Report: Bush’s tax cuts did what he said they would


The most frequently criticized provision of the Bush tax cuts was the reduction of the top federal income tax rate from 39.6 percent to 35 percent.

President Bush has said no one should pay more than 35 percent of his income in federal income taxes. He also maintains wealthy Americans receiving tax breaks will reinvest the money in their businesses, thereby creating jobs and fueling the economic recovery.

A new study by the Tax Foundation – a nonprofit, nonpartisan research and public education organization based in Washington, D.C. – supports Bush’s point of view, concluding that reductions in top marginal income tax rates not only benefited highly taxed business owners, but the U.S. economy, too.

“Because so many businesses now report their profits on individual tax forms instead of corporate forms, recent cuts in the top individual tax rates provided an extra bang for economic growth and hiring,” said Scott A. Hodge, Tax Foundation president.

The Tax Foundation report, titled “Wealthy Americans and Business Activity,” looked at business income declared by high-income taxpayers on individual tax returns, mostly on Schedules C, E and F of the 1040. Most business owners who file these schedules also pay themselves regular salaries.

“The rapid increase in business income reported on individual tax returns can be traced to laws that have persuaded businesses to organize themselves as S-Corporations, Limited Liability Corporations, sole proprietorships and partnerships, instead of as regular C-Corporations that report their profits to the IRS on corporate income tax returns,” the study said.

In fact, the report said many C-Corporations have “jumped through the administrative hoops” to convert to S-Corporations.

The study says 55 percent of all income taxes in 2004 will be paid by business owners.
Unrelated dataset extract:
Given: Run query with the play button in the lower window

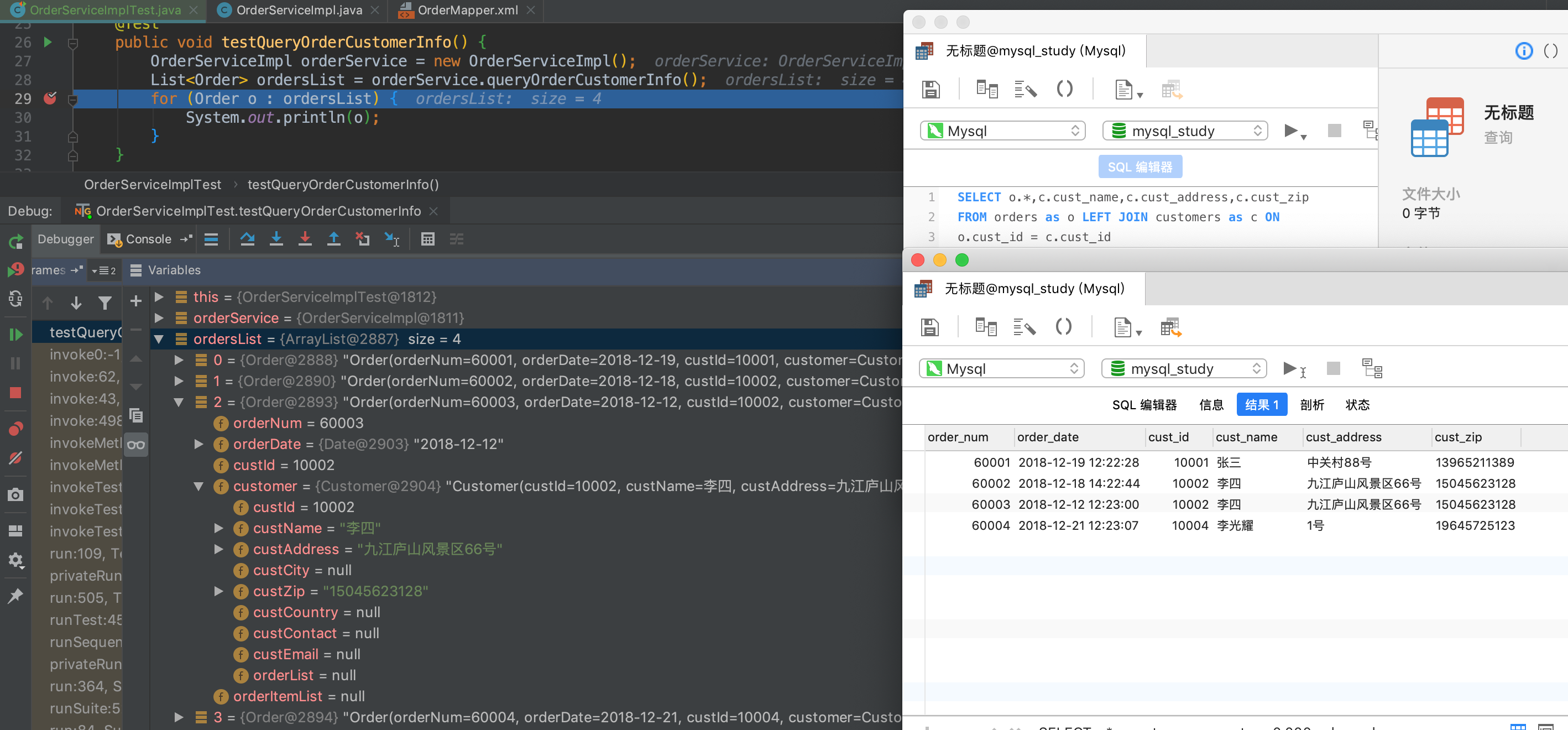Looking at the screenshot, I should [x=1289, y=368].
High-income business owners, those earning $200,000 or more, will pay most of that – 37.4 percent of all income taxes.

“Since taxpayers with business income are shouldering such a disproportionate share of the tax burden, it is only logical that tax cuts in the top marginal tax rates will disproportionately benefit them,” said the report. “Common sense tells us that tax cuts can only aid those who pay taxes in the first place.”

The study said that for business owners – particularly small-business owners – their businesses tend to be their principal form of saving, so profits tend to be reinvested back into those firms.

And just who are these rich people? The study shows they are not concentrated in just a few sectors of the economy, but are spread out in a representative sample of the economy at large.

The study found that about 13 percent of the top 1 percent of income taxpayers (those earning $317,000 and more) were associated with finance, insurance and real estate; 11 percent were health-care professionals; 9 percent were involved with the law, accounting or public relations; and 8 percent worked in the manufacture of durable goods.

About 14 percent of the top one percent of income taxpayers were retired.